*Task statement*
Show every line in the records below that contains the word "width".

*Data extract*
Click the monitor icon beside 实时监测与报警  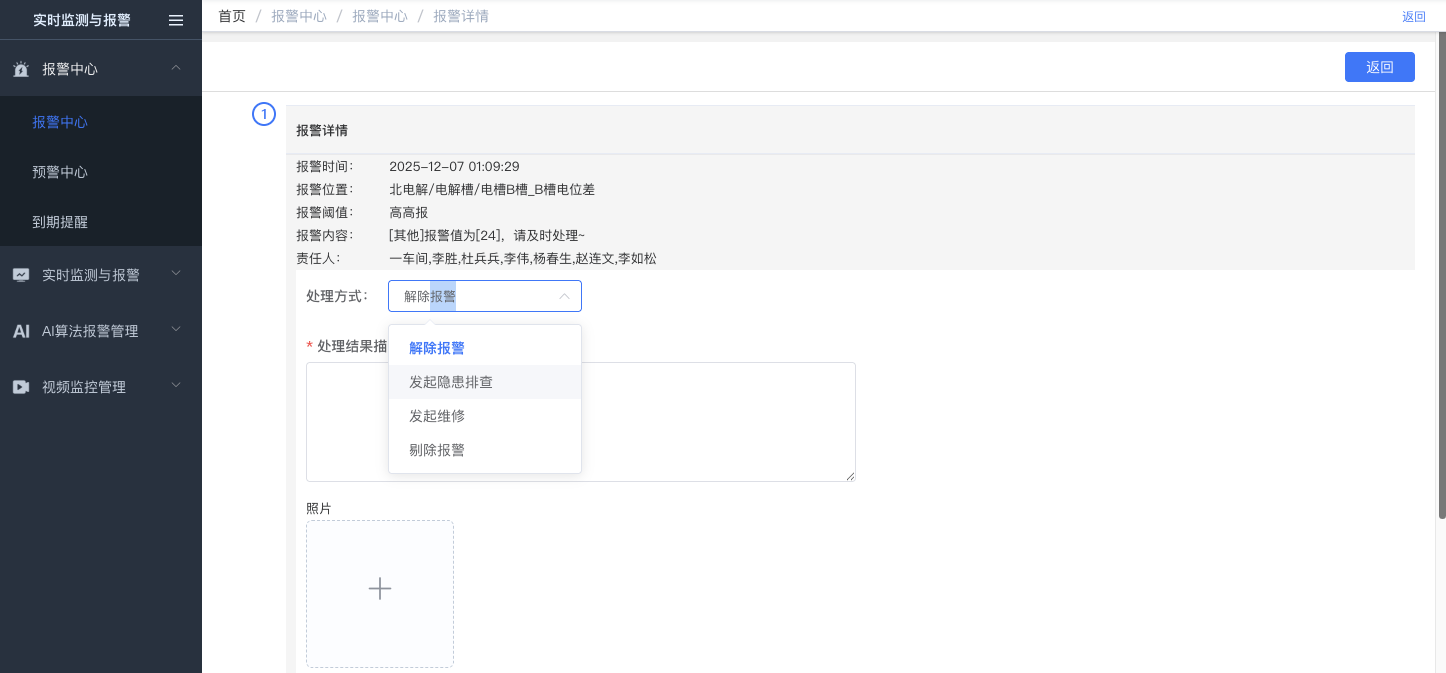tap(21, 275)
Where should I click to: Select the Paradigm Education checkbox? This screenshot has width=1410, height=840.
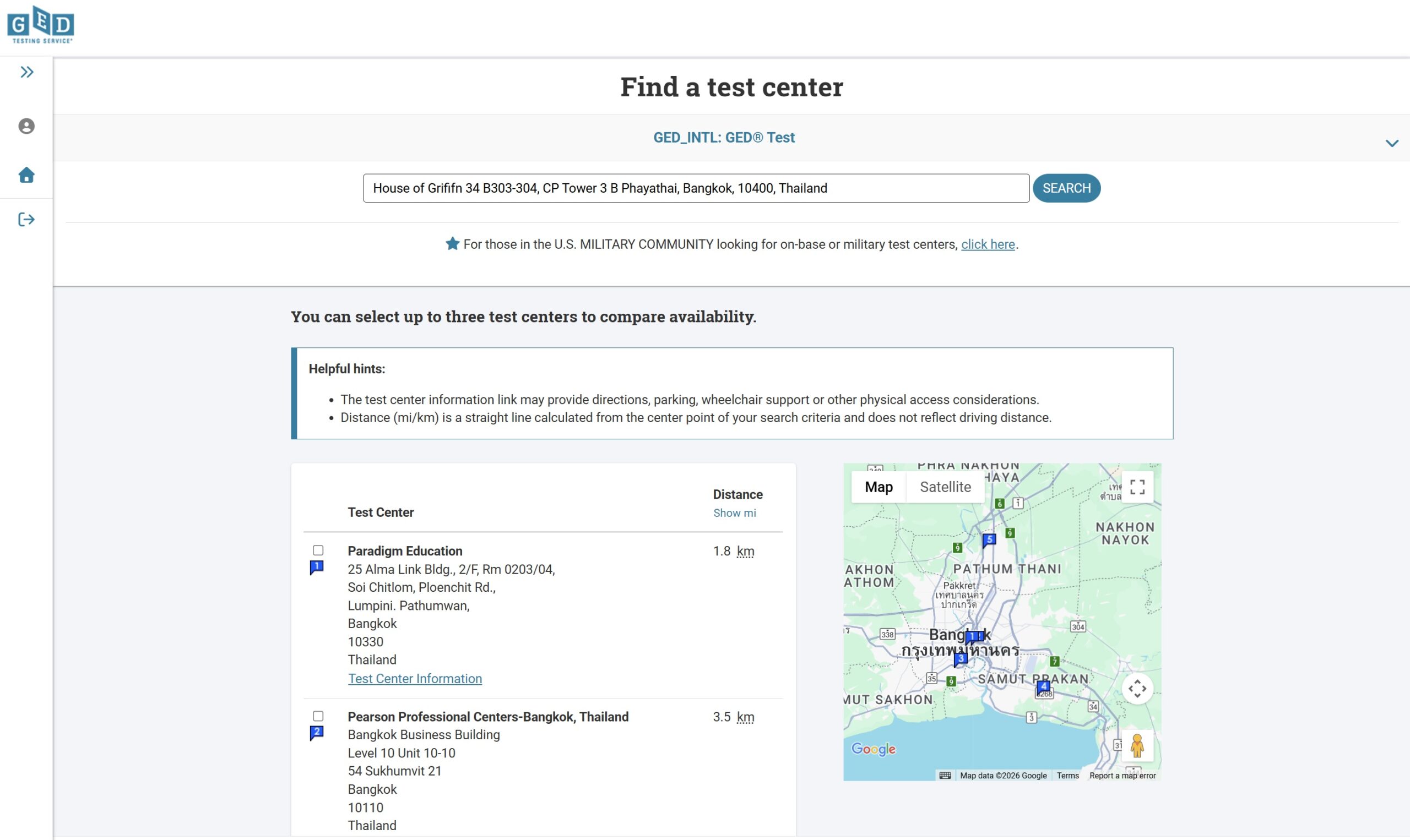(x=318, y=550)
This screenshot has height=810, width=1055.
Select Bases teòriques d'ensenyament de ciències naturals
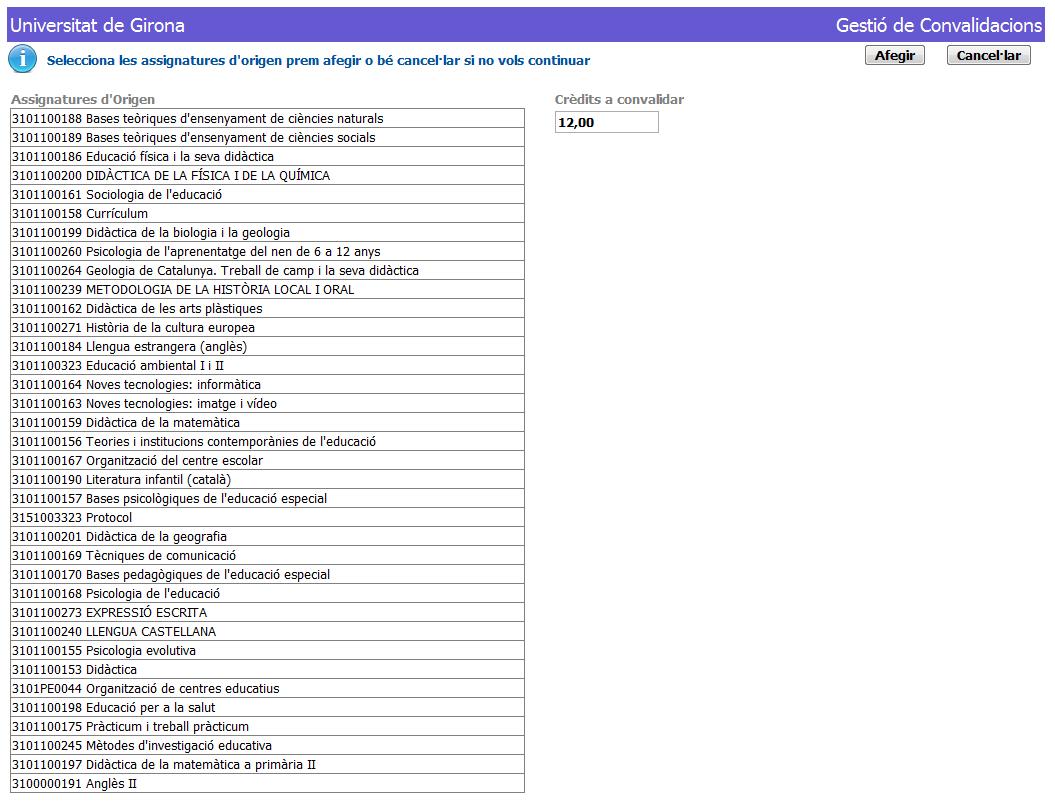[x=235, y=119]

*The solution*
Where should I click to: Select the Paradigm Education checkbox? This screenshot has width=1410, height=840.
This screenshot has height=810, width=1055.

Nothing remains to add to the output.